DOCUMENT:
++++++

Témoignage Gianantonio Allegri

Que rien ne te trouble, que rien ne t’effraie. Qui a Dieu ne manque de rien. Seul Dieu suffit. (Ste Thérèse d’Avila)

Enlèvement et libération
de P. Jean-Paul Marta, Sr Gilberte Bussière, P. Jean-Antoine Allegri

Par Jean-Antoine Allegri (août 2014)

Deux mois se sont passés depuis notre libération. Je voulais juste mettre par écrit l’histoire dramatique qui nous a impliqués P. Jean-Paul, sœur Gilberte et moi : l’enlèvement par la secte terroriste Nigériane appelée Boko Haram.

L’enlèvement a eu lieu le 4 Avril 2014 aux environs de 23H00 à la Mission catholique de Tchéré (diocèse de Maroua-Mokolo, Extrême Nord du Cameroun). L’histoire s’est heureusement terminée après 57 jours, nous avons été libérés et remis à la BIR (Brigade Intervention Rapide) du Cameroun, dans la nuit entre le samedi 31 mai et le dimanche 1er Juin 2014.

Deux mois se sont passés depuis. Deux mois où, à plusieurs reprises, souvent en collaboration avec Jean-Paul, j’ai pu raconter ces 57 jours, et déchiffrer, au-delà des détails du drame, le sens de ce que nous avons vécu, comme un «trésor caché dans le champ».

Voici venu le temps d’écrire, de mettre en ordre les réflexions souvent fragmentées que nous avons eues pendant les rencontres occasionnelles, afin que ce « trésor caché dans le champ » soit partagé avec ceux qui ont participé, de près ou de loin, à notre souffrance par l’amitié, l’affection et la prière.

++++++

TRAVAIL À FAIRE: D'après le témoignage sur l'enlèvement de Tchéré, à qui les trois captifs ont-ils été remis lors de leur libération ? Seul le document sert de source pour répondre.

INFORMATIONS AFFICHÉES:
++++++

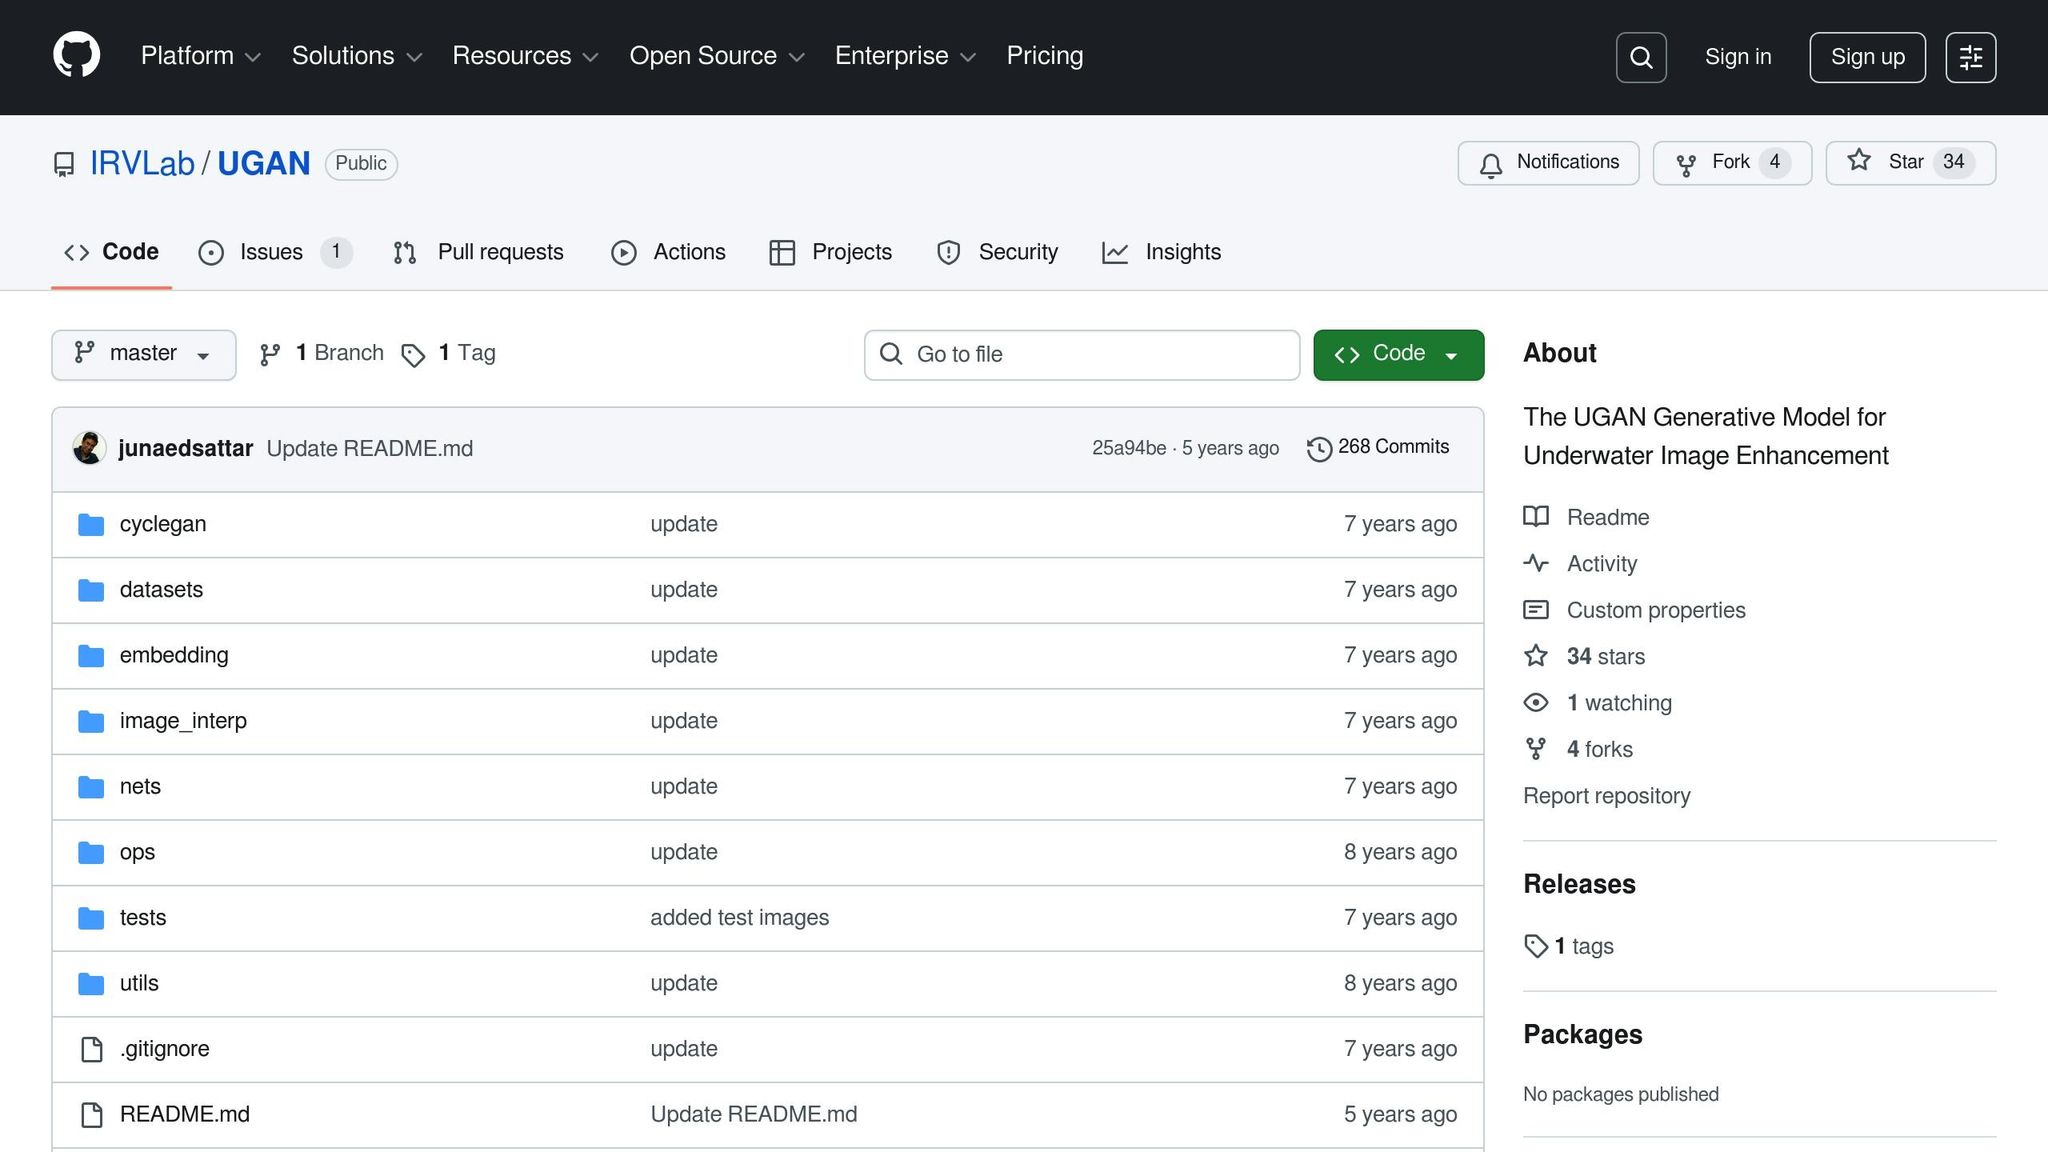Open the search magnifier button

click(x=1641, y=57)
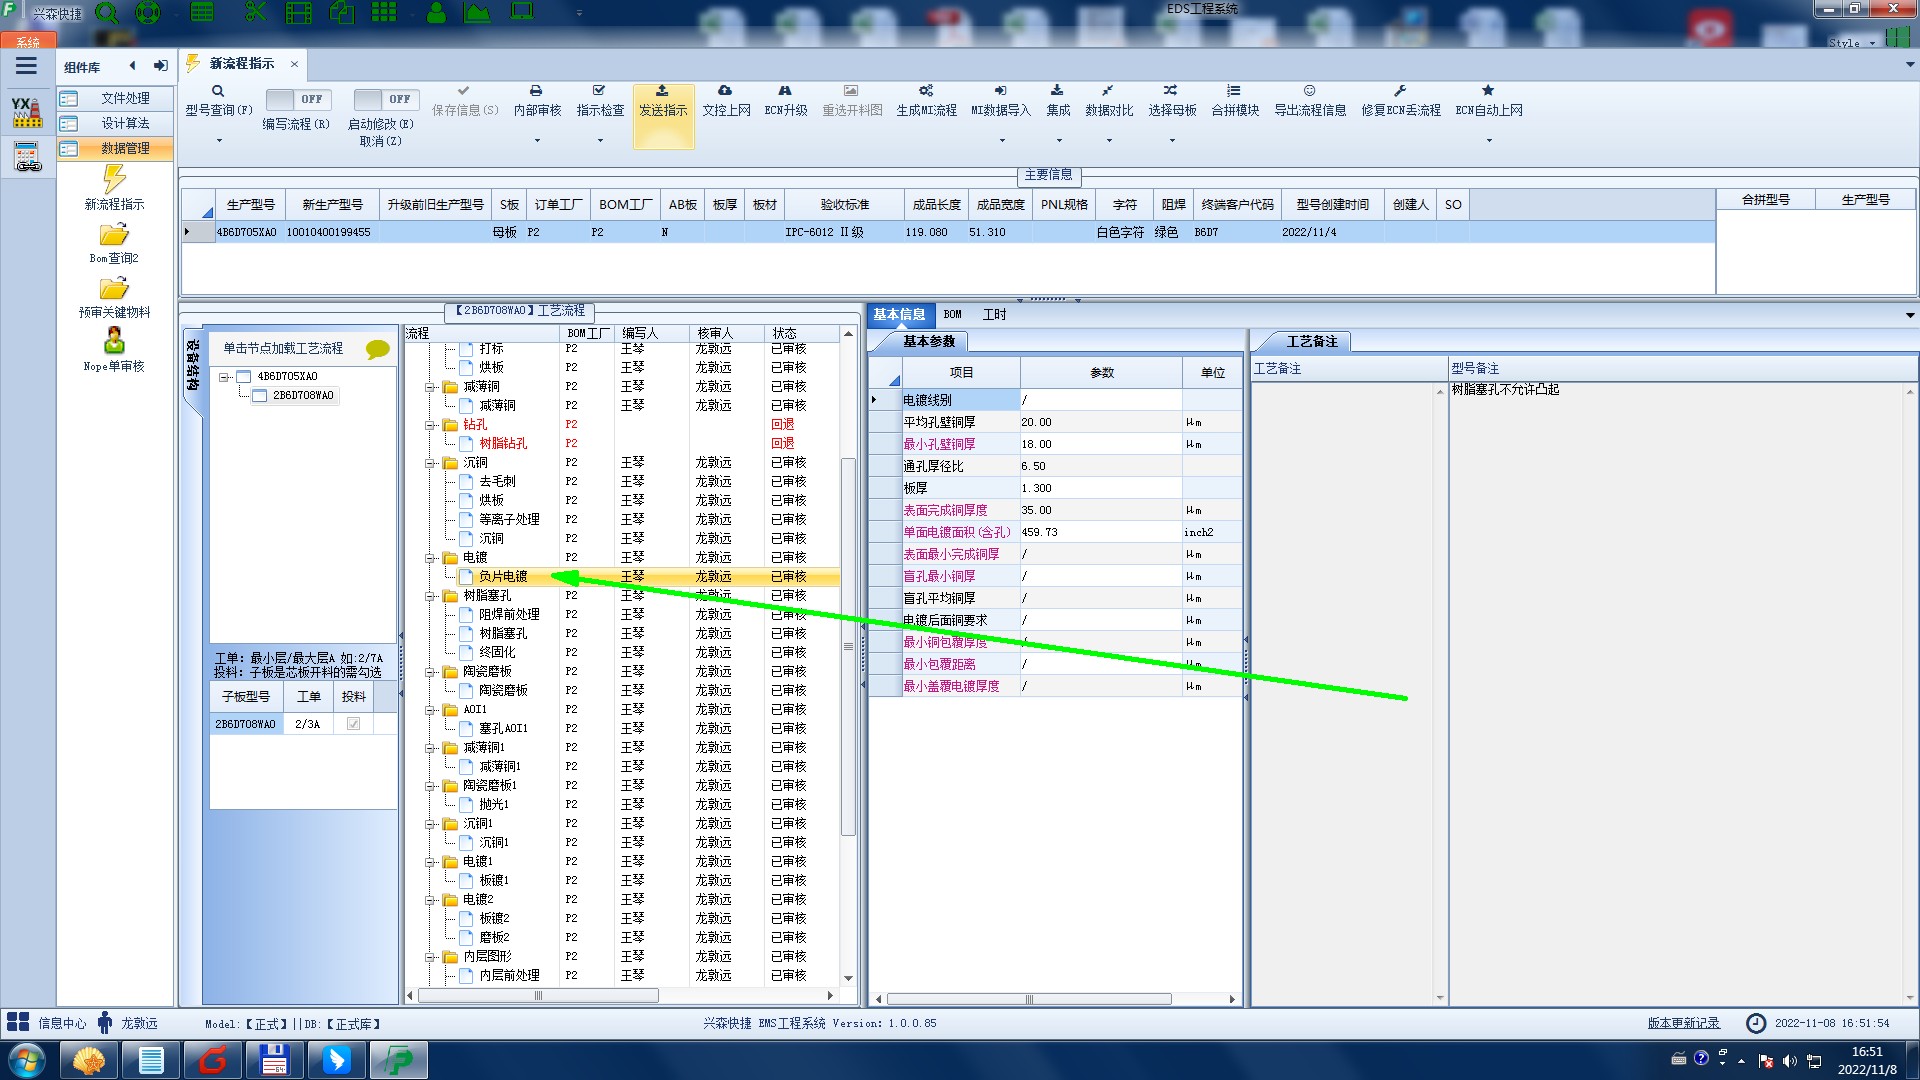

++++++

RÉPONSE À L'EXERCICE: Ils ont été remis à la BIR (Brigade Intervention Rapide) du Cameroun.